In our case, the diagnosis of synovial chondromatosis was established as a relative certainty after en bloc excision. Yet the presence of a concomitant synovial hemangioma remains in question. The initial biopsy specimen (Figure 4) was reviewed by the pathology department board at our institution, and while it is consistent with hemangioma, the histology may also be compatible with engorged subsynovial vessels secondary to a mass effect and mild inflammation. It has been noted that synovial hemangioma can resemble normal vessels to such an extent that controversy exists as to classify them as malformations, tumors or hamartomas[2]. The blush seen by the vascular surgeon during angiography further confounded our case: the hemangioma may have decreased in size following embolization, or the blush simply represented normal engorged vessels adjacent to the synovial chondromatosis.

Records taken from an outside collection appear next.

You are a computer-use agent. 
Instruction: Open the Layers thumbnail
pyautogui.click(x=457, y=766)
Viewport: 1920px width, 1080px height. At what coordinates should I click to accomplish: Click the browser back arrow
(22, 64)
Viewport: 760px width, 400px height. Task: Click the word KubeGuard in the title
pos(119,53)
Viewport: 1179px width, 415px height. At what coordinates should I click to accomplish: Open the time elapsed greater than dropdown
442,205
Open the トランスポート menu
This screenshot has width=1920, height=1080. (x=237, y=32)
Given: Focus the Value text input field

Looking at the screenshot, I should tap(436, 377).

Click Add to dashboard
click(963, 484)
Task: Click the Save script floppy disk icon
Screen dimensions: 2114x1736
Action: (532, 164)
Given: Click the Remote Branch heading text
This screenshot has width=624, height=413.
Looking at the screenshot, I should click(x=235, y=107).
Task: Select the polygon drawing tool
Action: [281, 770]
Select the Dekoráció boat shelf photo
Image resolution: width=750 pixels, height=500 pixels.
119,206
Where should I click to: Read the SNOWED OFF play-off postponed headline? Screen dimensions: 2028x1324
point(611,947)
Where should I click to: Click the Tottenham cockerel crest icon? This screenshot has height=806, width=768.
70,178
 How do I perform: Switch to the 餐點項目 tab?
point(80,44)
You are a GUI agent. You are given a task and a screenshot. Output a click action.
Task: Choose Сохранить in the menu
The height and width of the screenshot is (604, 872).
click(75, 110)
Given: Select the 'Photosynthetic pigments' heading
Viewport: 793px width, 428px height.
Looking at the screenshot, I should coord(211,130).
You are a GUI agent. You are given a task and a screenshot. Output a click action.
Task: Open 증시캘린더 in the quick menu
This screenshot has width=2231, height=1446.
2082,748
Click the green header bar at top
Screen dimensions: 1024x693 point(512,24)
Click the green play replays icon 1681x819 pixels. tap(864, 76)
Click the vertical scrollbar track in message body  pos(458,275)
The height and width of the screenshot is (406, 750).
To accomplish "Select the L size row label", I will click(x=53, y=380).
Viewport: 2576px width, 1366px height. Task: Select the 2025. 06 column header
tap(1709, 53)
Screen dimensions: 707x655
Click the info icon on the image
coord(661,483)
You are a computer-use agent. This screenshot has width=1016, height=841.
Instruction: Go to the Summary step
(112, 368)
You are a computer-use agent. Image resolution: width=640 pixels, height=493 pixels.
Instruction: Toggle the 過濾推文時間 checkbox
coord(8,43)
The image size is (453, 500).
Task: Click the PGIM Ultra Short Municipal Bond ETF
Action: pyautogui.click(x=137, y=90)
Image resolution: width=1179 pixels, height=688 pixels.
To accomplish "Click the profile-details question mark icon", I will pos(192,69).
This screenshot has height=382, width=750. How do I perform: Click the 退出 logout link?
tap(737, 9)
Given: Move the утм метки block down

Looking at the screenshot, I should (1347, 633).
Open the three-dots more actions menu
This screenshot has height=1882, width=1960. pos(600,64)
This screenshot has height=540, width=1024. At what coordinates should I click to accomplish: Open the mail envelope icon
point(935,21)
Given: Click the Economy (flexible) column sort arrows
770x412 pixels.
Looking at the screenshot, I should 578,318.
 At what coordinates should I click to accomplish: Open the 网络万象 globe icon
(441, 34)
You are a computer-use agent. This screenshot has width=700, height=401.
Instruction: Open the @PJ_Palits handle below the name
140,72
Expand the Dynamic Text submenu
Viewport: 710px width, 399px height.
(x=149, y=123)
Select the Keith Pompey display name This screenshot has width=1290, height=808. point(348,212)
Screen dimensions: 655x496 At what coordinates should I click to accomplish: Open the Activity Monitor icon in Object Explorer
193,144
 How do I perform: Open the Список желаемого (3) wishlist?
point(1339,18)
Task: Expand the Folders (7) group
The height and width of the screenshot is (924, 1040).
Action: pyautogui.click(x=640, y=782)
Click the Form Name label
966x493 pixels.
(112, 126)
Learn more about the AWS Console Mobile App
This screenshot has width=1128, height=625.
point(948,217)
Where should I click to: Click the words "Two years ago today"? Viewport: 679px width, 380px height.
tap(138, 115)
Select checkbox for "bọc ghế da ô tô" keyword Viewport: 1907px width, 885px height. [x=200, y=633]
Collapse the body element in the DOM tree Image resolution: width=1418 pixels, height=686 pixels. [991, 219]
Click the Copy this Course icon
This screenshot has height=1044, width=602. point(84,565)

The imaging characteristics of our case suggest the presence of a single lesion, most compatible with synovial chondromatosis. Synovial chondromatosis has variable MRI features, depending on the chondral and osseous content of the lesion. Unmineralized lesions, which account for 16% of cases, display low/intermediate signal intensity on T1 weighting and high signal intensity on T2 weighting7. MRI features of synovial hemangioma also include homogenous low intensity on T1 sequence, and heterogeneous high intensity with low-intensity septa within the lesion on T2 sequence[12]. However, gadolinium contrast can be helpful in distinguishing between the two. Following contrast administration, synovial hemangiomas demonstrate avid homogenous enhancement[5], while synovial chondromatosis displays peripheral enhancement[7], as our case demonstrated.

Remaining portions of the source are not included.